Butuh waktu lama untuk orang sepertiku ini mencoba berubah. Menapaki lagi selangkah demi selangkah jalan yang sudah lama tak terlihat karena dibutakan dunia. Berbulan-bulan tubuh ini tersiksa karena dipaksa menjauh, dari apa yang dulu jadi kebutuhan, padahal benar-benar merugikan. Meniru gerak-gerik orang baik, atau kembali jadi anak kecil yang banyak bertanya. Sulit sekali rasanya meninggalkan sesuatu yang sudah jadi kebiasaan. Mungkin bagus kalau itu kebiasaan baik, sayangnya semua kebiasaanku adalah keburukan. Kalau bukan karena banyak kejadian yang membuatku melihat kebenaran, pastilah aku masih terjebak dalam gelapnya dunia tanpa cahaya.

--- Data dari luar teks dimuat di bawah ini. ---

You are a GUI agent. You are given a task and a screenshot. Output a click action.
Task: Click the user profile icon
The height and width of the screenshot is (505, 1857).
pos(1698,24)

Malam itu sepulang dari rumah Pak tua yang mengajarkanku banyak hal berharga yang harus diperjuangkan. Aku kembali dihantui mimpi. Seseorang itu datang lagi, memberi senyum meski dengan wajah yang masih samar. Setelah terbangun tak mampu lagi kuingat seperti apa. Siapa dia, apa maksud senyumnya itu, apa yang barusan terjadi adalah sesuatu yang harusnya terus kulakukan. Mungkin itu yang dia inginkan, tiba-tiba sebuah sesuatu menusuk ke hati begitu dalam.

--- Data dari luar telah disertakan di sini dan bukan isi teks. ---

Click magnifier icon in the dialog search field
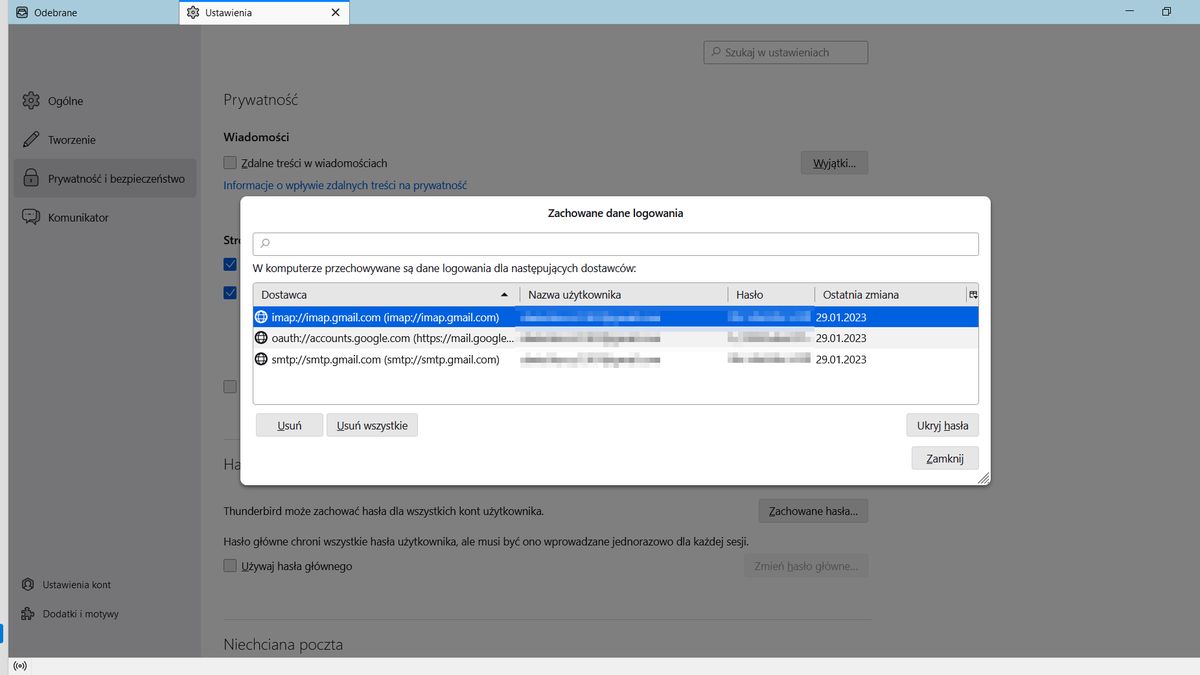 pyautogui.click(x=263, y=242)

Hingga kumantapkan hati untuk kembali, kepada siapa seharusnya kita kembali. Pemilik tubuh dan jiwa ini, pemilik dunia dengan segala misteri. Kalau bukan kepada Pencipta Bumi, kepada siapa lagi kusandarkan hati yang sudah lama kehilangan tempat berbakti. Dan dengan penuh dosa juga rasa takut, aku menghadap dan berharap. Hingga akhirnya kedamaian tumbuh perlahan-lahan, menjadi sepohon keyakinan dan tumpukan harapan yang tidak pernah mengecewakan.

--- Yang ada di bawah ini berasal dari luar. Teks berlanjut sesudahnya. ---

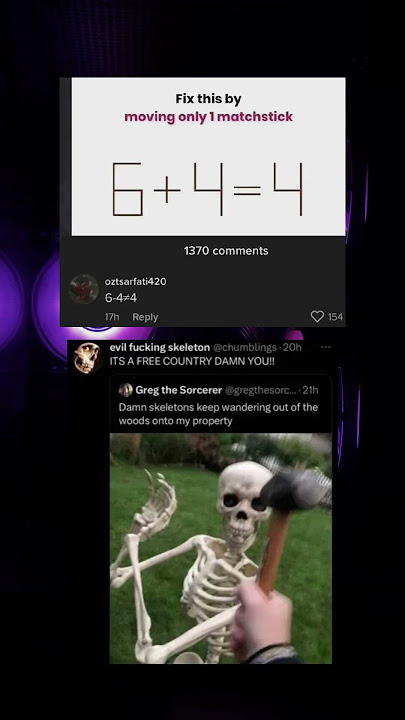Open the three-dots menu on skeleton tweet

coord(326,347)
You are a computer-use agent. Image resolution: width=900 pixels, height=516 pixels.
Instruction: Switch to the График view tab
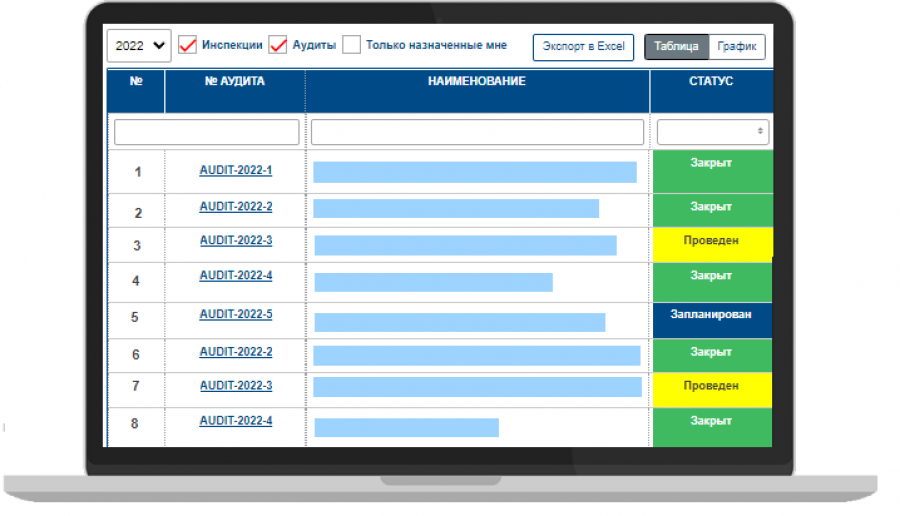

Berusaha sendiri itu sulit. Tanpa kuberitahu teman-teman bahwa sudah mulai kutinggalkan apa yang dulu melekat padaku. Kami memang sudah lama bersama, tapi kami tumbuh dengan kesalahan, ikatan kami tak lebih kuat dari sekumpulan orang yang hanya saling kenal karena tersesat di tempat yang sama. Aku sengaja tak mengikatnya kuat-kuat, karena aku takut rasa sakitnya kehilangan itu terulang. Kini mulutku tak lagi berbau dan berasap, malamku kuhabiskan di rumah untuk belajar sadar dari kesalahan. Mencari lagi apa yang dulu terlewatkan. Puluhan pesan pertanyaan masuk memenuhi ponselku. Dan selalu kujawab dengan alasan sakit. "Sakit apa?" Tanya mereka. "Sakit Hati!" Singkat sekali. Padahal diriku sadar bahwa hati ini sudah lama mati.
*****
Seperti biasa kebutuhan yang menyeretku kembali ke tempat ini. Tapi tak apa, di sinilah kutemukan banyak ilmu tentang kopi dan makanan, yang dulu cuma jadi pertanyaan, kenapa bisa enak. Tentu masakan Ibu selalu jadi yang terbaik, dan aku tak bisa menandinginya. Tapi dari pekerjaan yang bisa terlibat dengan makanan dan minuman inilah, aku bisa mengobati hati yang rindu pada Ayahku yang suka kopi dan Ibuku yang gemar sekali memasak. Aku selalu ditaruh di dua tempat, sesuai keinginan atasan. Kalau sedang ramai di minuman, aku jadi barista, begitu juga sebaliknya. Maklum saja tempat ini kekurangan karyawan, juga pemasukan. Belakangan ini peminat makanan turun drastis. Suasana di kawasan ini makin hari makin sepi, ada juga yang sudah gulung tikar karena minimnya pendapatan. Itu membuatku merasa cemas kalau tempat ini juga akan tergulung.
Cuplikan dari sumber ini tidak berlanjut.